_Selected excerpt_.
And, once a screen icon, he continued to
receive - and consistently to reject - offers from
such houses as San Francisco, La Scala (Milan)
and Rome. However, before death overtook
him, Lanza the reluctant opera-singer had
agreed to open the Rome Opera's 1960/61
season as Canio in Pagliacci.
The singer once hailed by the notoriously
mercurial Toscanini as 'the greatest voice of the
twentieth century' was born Alfred Arnoldo
Cocozza into an immigrant Italian family in
Philadelphia on 31 January 1921. Resident in
America from the age of sixteen his father
Antonio was a disabled World War I veteran,
while his seamstress mother Maria Lanza was,
luckily for Mario, a frustrated soprano. Weaned
on the records of Caruso, Gigli and other tenor
legends the young Mario shared his family's
broad musical tastes and his interest in singing
was actively encouraged. Inclined more to
sport than to academic pursuits, he remained
nonetheless an avid vocal student in his spare
time. During his late teens he trained for about
eighteen months with the baritone Antonio
Scarduzzo and was taught some basic repertoire
by Irene Williams (1887-1979), a Philadelphiaborn
soprano with connections in society
circles.

_Extracted entries_.

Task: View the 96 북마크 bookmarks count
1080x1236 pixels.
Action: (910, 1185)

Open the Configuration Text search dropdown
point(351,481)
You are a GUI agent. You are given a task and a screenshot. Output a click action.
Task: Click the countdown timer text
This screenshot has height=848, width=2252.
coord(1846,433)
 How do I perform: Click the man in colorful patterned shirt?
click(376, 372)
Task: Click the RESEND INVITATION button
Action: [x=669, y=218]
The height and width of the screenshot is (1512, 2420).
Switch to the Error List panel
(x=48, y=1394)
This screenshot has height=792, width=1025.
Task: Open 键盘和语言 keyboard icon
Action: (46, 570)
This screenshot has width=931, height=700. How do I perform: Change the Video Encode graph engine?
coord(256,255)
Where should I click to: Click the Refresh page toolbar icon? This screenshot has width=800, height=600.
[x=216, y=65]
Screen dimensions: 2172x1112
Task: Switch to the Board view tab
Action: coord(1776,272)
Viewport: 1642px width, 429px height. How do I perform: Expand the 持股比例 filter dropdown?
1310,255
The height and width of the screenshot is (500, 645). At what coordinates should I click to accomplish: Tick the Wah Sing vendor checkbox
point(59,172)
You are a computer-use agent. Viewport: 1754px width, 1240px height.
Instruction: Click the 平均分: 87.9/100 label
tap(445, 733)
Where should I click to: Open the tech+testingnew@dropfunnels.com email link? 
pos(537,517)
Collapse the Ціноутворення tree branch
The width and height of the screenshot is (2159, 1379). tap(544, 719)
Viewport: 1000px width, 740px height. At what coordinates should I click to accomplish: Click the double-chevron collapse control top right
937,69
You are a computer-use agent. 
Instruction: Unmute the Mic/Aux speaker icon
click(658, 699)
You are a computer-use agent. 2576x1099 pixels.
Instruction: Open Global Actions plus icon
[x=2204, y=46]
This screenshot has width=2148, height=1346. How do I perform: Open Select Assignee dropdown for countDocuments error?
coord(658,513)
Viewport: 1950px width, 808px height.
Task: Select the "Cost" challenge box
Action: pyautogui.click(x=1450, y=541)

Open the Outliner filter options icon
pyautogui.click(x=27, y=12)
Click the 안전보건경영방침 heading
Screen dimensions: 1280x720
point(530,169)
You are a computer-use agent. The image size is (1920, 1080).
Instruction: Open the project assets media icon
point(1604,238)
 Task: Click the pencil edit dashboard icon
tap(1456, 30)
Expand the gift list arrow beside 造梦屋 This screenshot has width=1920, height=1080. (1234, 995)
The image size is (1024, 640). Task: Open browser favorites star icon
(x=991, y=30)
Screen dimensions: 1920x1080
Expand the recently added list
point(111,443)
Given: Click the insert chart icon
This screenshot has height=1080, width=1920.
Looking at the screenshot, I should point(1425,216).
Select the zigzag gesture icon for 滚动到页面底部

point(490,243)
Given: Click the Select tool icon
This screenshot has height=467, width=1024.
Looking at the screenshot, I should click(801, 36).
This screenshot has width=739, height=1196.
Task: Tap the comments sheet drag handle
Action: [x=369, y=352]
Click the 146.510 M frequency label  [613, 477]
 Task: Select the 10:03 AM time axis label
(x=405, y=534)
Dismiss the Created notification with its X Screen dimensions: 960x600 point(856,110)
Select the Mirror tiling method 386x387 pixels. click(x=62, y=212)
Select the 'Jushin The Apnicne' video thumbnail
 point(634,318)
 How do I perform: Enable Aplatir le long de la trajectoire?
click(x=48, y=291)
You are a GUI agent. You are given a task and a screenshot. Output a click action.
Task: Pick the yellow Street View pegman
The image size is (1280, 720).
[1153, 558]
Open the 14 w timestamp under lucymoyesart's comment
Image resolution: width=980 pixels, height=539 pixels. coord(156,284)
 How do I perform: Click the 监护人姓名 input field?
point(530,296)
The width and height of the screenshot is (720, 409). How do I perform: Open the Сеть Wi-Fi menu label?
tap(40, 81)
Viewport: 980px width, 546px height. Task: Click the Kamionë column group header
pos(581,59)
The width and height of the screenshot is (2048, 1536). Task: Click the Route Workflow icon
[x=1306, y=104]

_Exercise_.
According to the biographical excerpt on Mario Lanza, which baritone did he train with during his late teens? The records have no connection to the biographical excerpt on Mario Lanza.

_Exercise answer_.
Antonio Scarduzzo